In Ernst van de Wetering's wonderfully insightful book Rembrandt. The Painter at Work, we learn much about the artist's craft, not only about the materials with which he worked, but also about how he used them. We are told, for example, about the size and character of the painter's palette, and how it changed over time. We learn about the types of paints that artists placed on their palettes, and the reasons for their arrangements. Ernst explains about the nature of the support, and about the build-up of paint from the ground layers to the uppermost glazes. He discusses the importance of the monochrome under-painting for establishing the composition and for enhancing colour tonalities in the finished image. We are treated with fascinating discussions about Rembrandt's medium and brushwork, and the effects of time on the appearance of his images.

In his section on ‘Rembrandt's Intentions with Colour and Tone’, Ernst emphasizes that colour and tone are important for the spatial and compositional structure of a painting. Here he writes about how impastos allow light to ‘sparkle’ as it bounces from the paint's irregular surface, and, as well, about the pictorial harmony, or houding that results when relationships between various colours and between light and dark areas are carefully considered. He based these observations on countless hours of careful looking at paintings and technical examination reports, and on information culled from sixteenth- and seventeenth-century treatises on painting. But one topic that Ernst does not discuss when considering colour in Rembrandt's work is whether the artist ever considered the symbolic language of colour when conceiving his works, a topic that was of great interest to seventeenth-century theorists.
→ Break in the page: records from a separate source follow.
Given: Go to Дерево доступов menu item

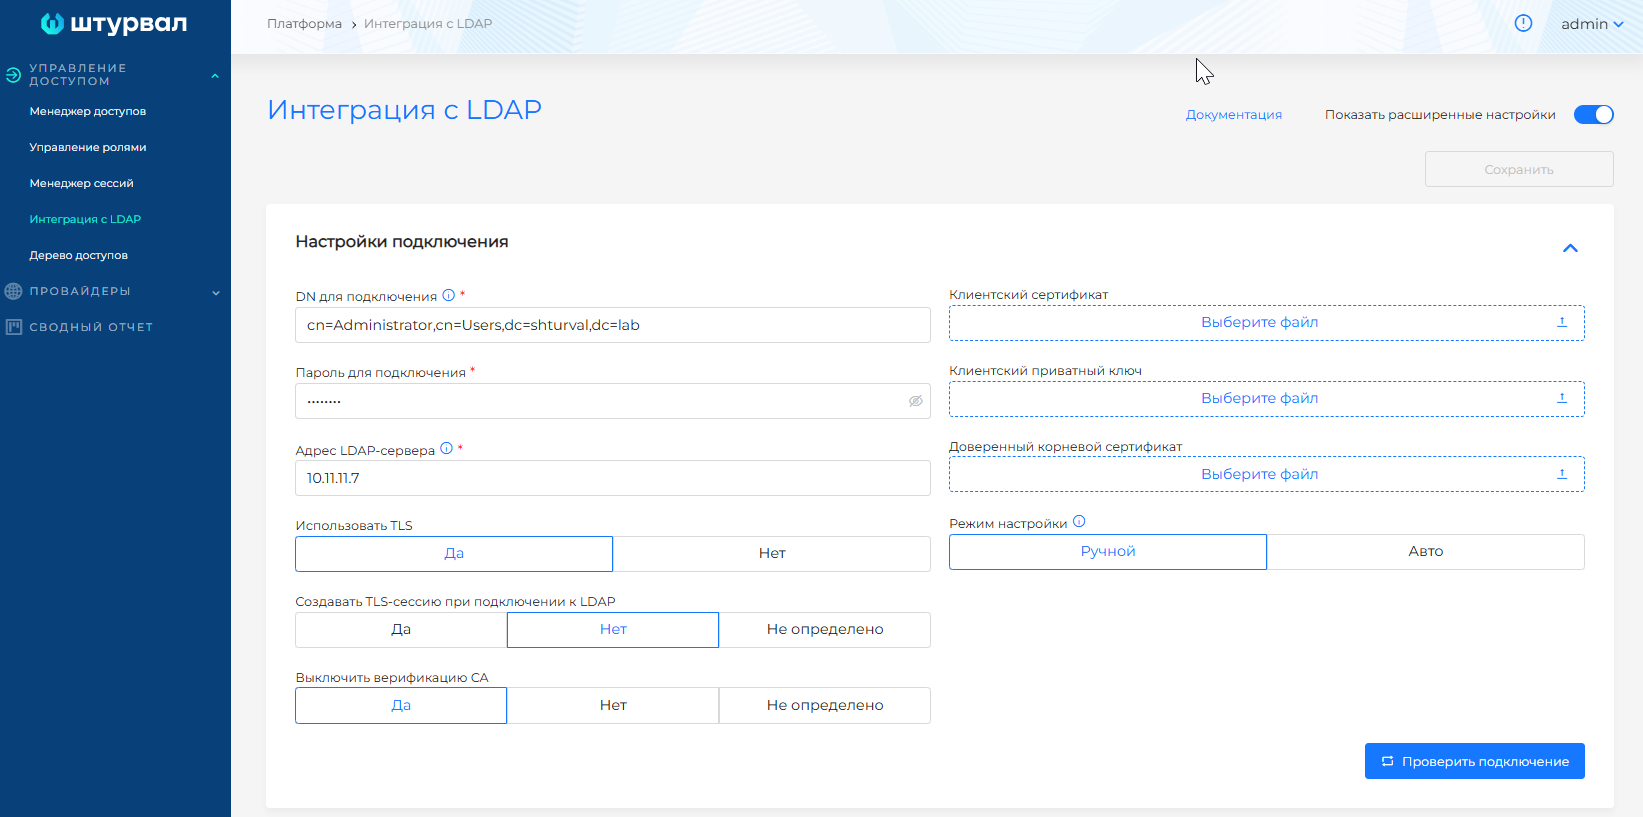Looking at the screenshot, I should click(79, 255).
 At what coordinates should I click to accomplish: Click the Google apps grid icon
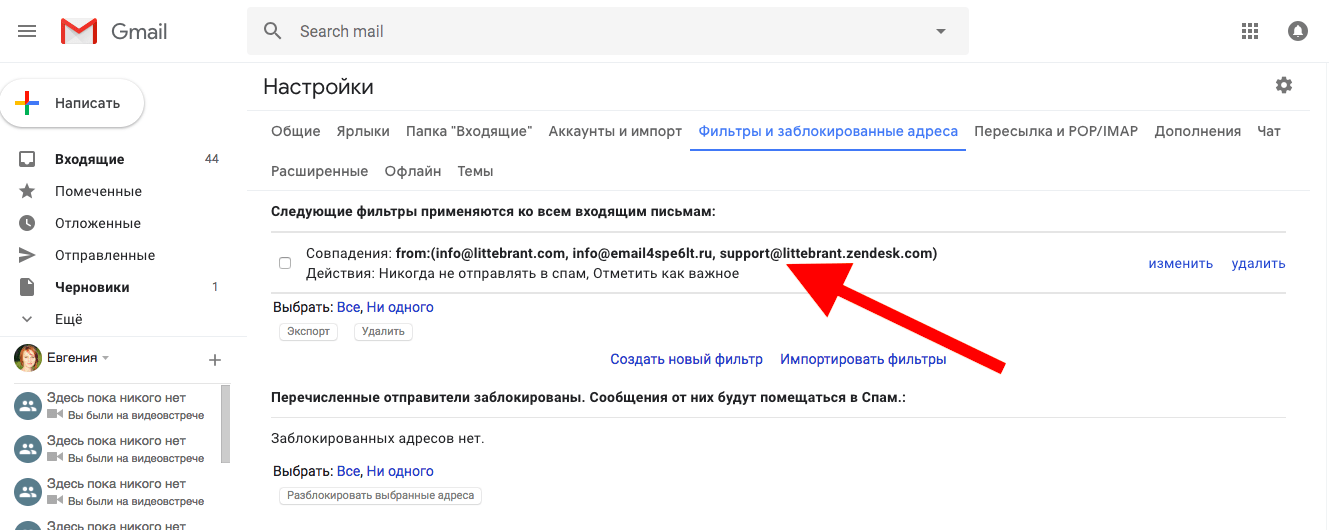pos(1249,31)
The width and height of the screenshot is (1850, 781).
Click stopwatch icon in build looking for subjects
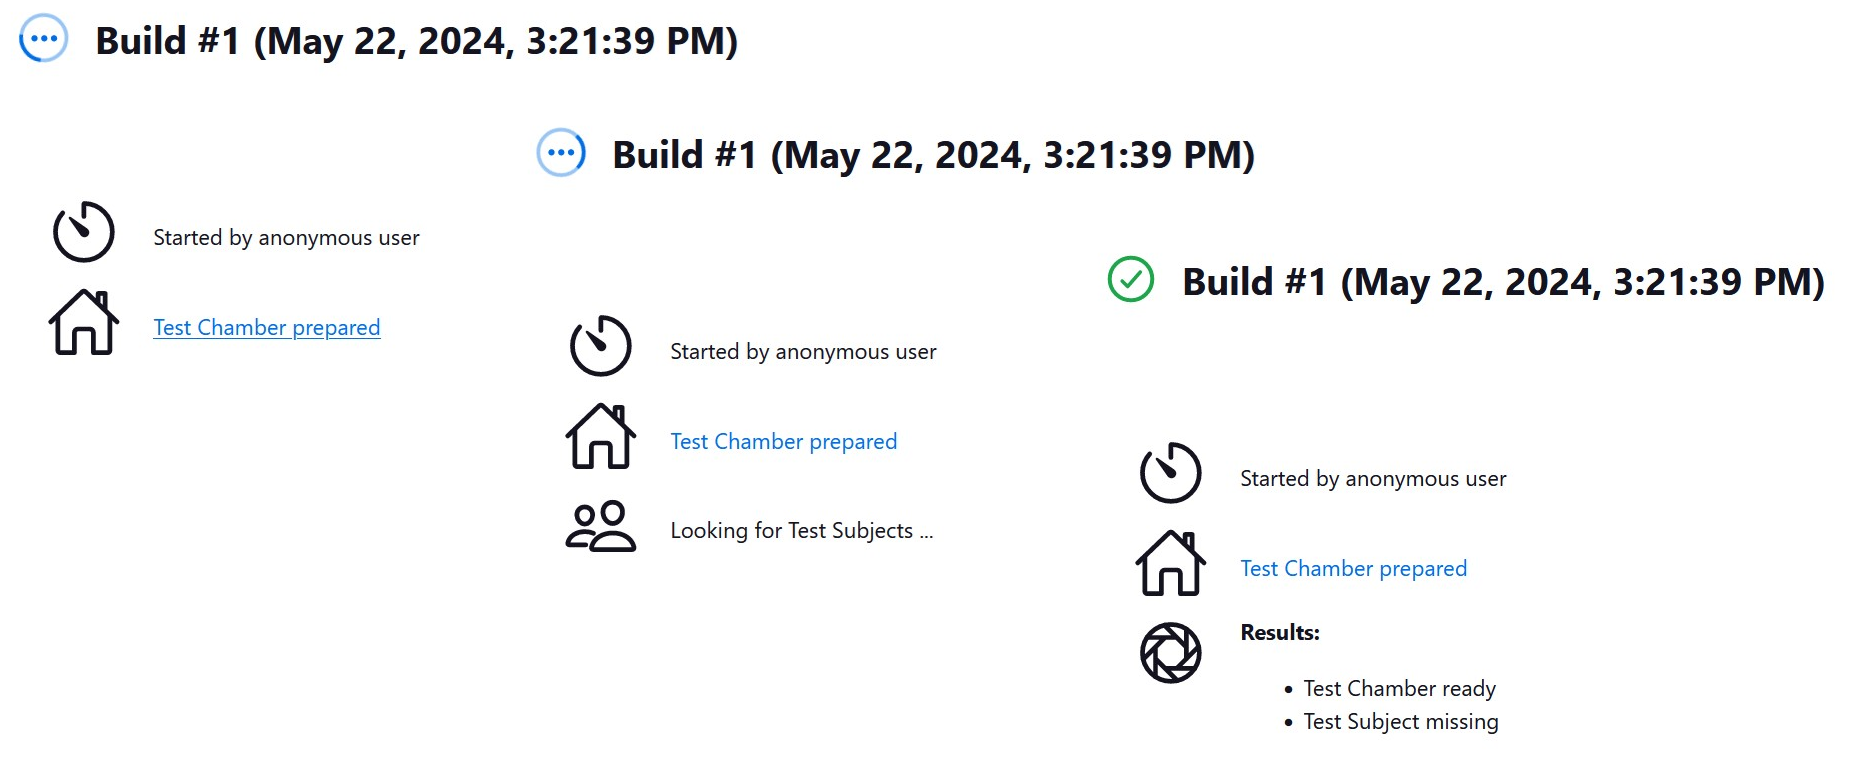(600, 346)
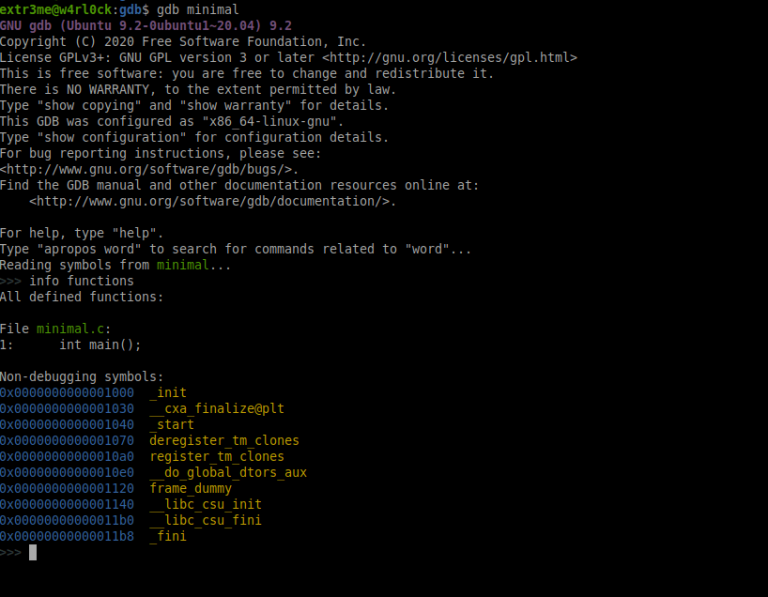Screen dimensions: 768x597
Task: Click the blinking cursor at the gdb prompt
Action: 33,552
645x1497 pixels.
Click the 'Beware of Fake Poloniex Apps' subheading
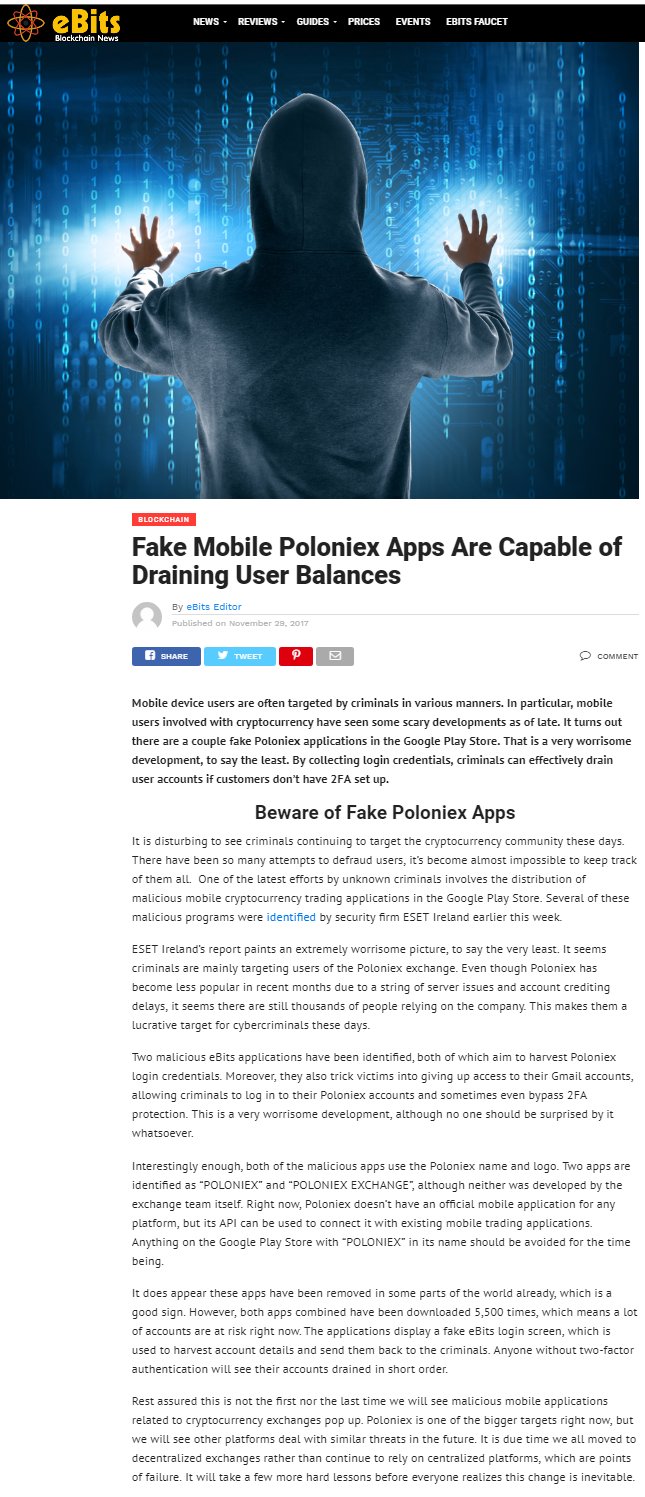(x=385, y=812)
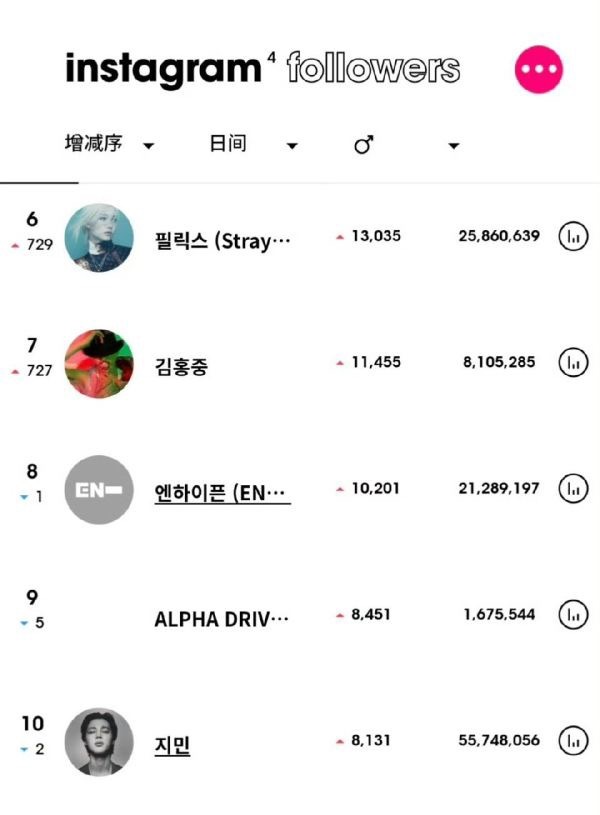This screenshot has width=600, height=815.
Task: Open chart icon for 지민 row
Action: click(x=573, y=741)
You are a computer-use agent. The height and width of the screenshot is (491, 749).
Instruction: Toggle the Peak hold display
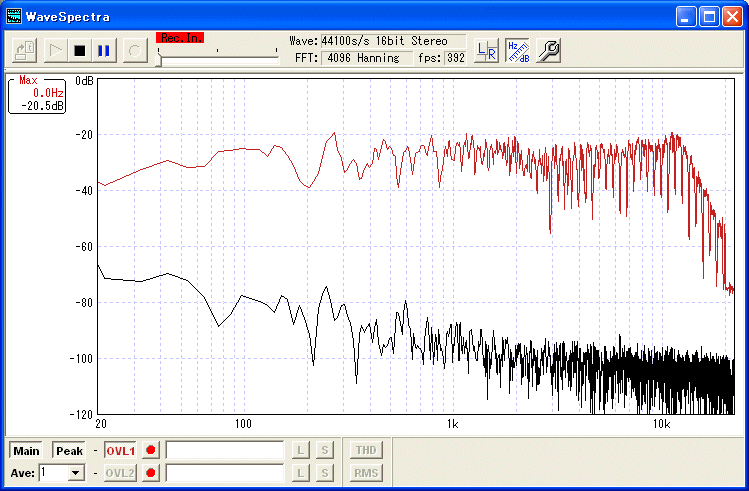click(69, 451)
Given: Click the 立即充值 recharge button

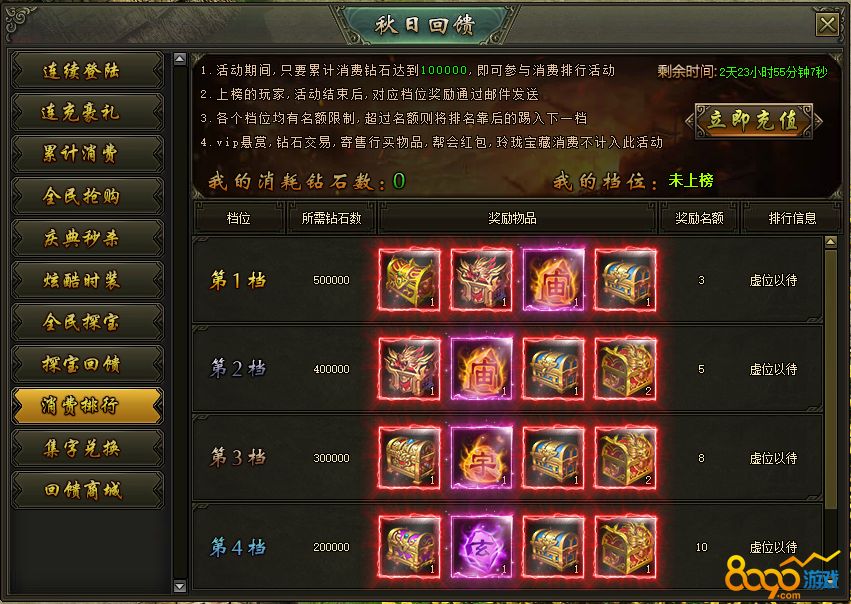Looking at the screenshot, I should (754, 120).
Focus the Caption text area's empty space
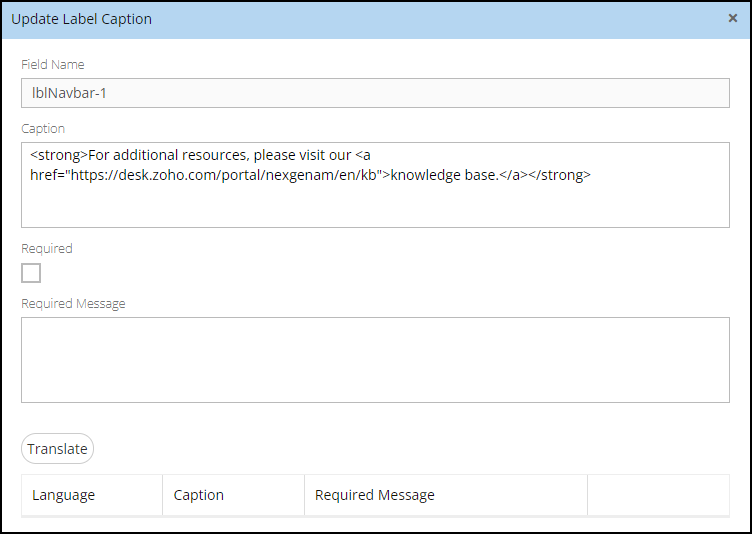The width and height of the screenshot is (752, 534). point(375,204)
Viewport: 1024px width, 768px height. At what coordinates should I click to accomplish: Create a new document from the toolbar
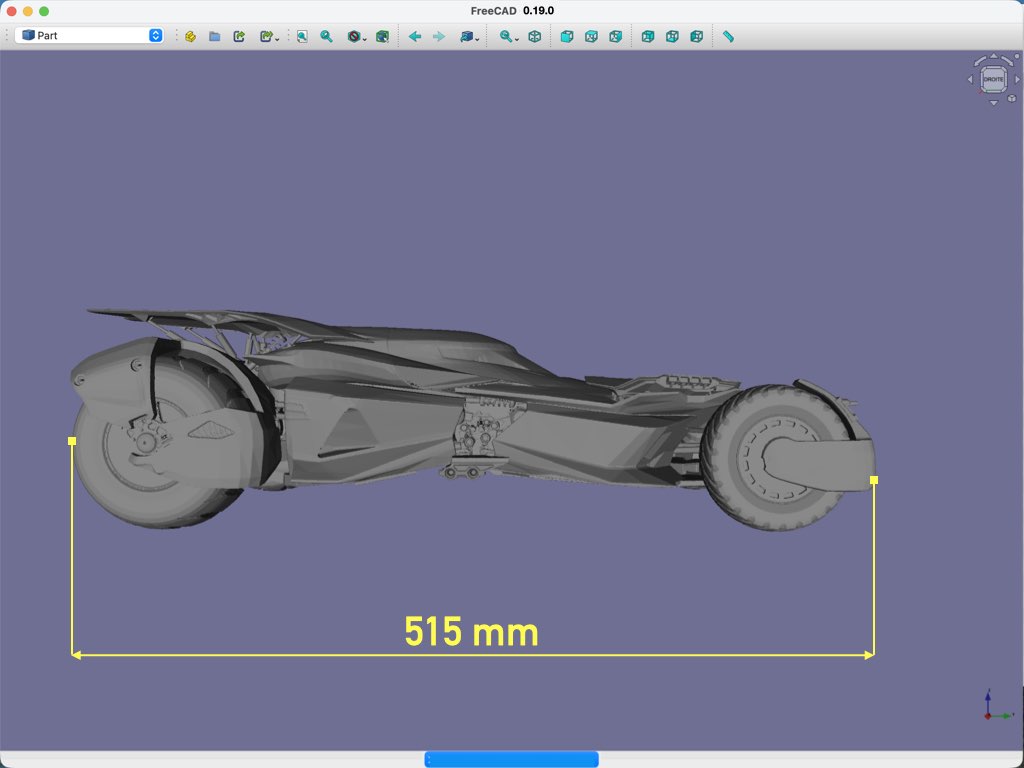190,36
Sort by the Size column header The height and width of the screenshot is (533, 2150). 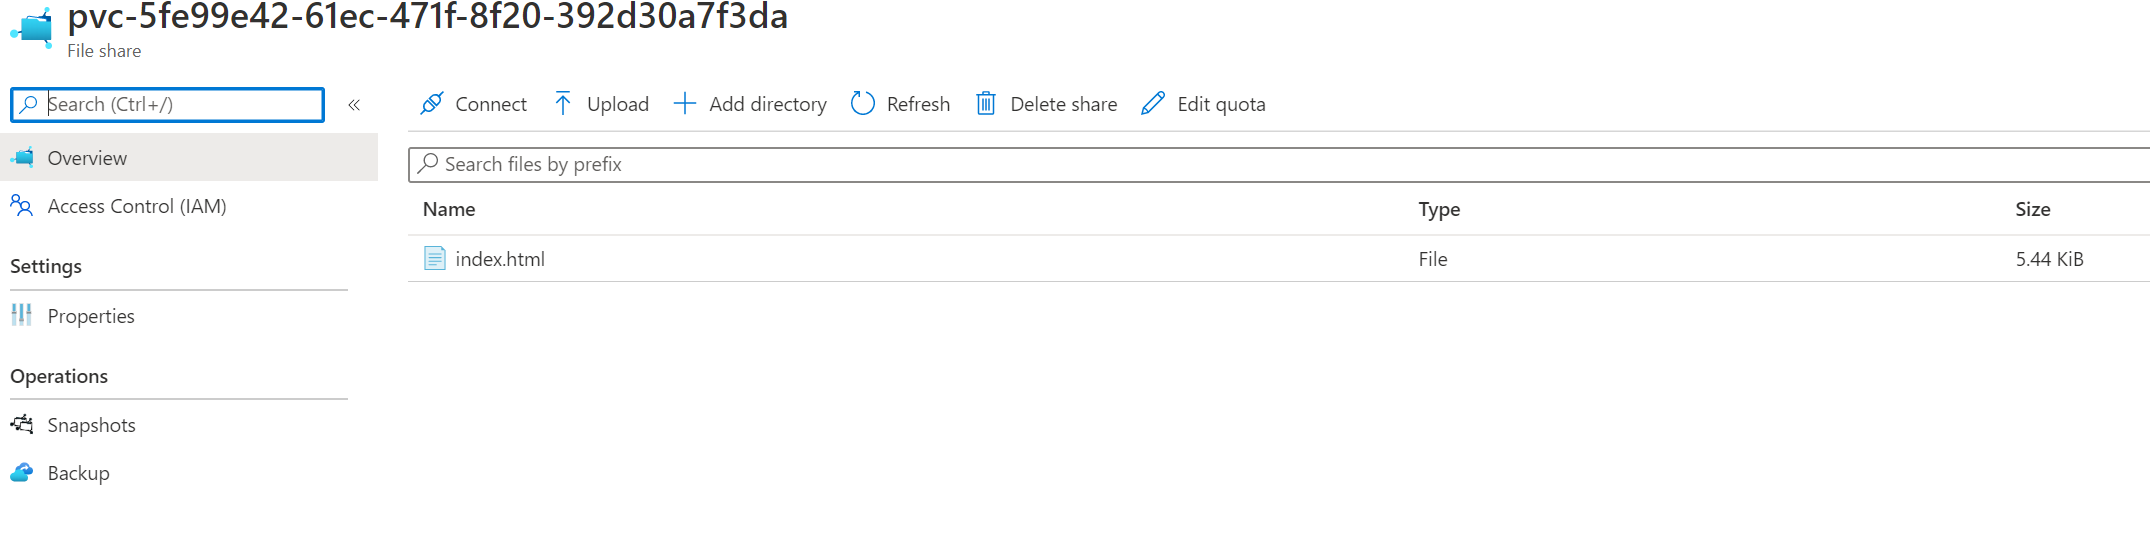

Interest in colour symbolism, which has traditions going back to antiquity, is still very much alive today, not only in red roses, white wedding dresses and black funeral attire, but also in more whimsical adornments such as mood rings and mood bracelets. Although we do not talk very much about colour symbolism in our studies of seventeenth-century Dutch art, the topic is of great concern in the study of many other periods of art history, not least among them fifteenth-and sixteenth-century Netherlandish paintings.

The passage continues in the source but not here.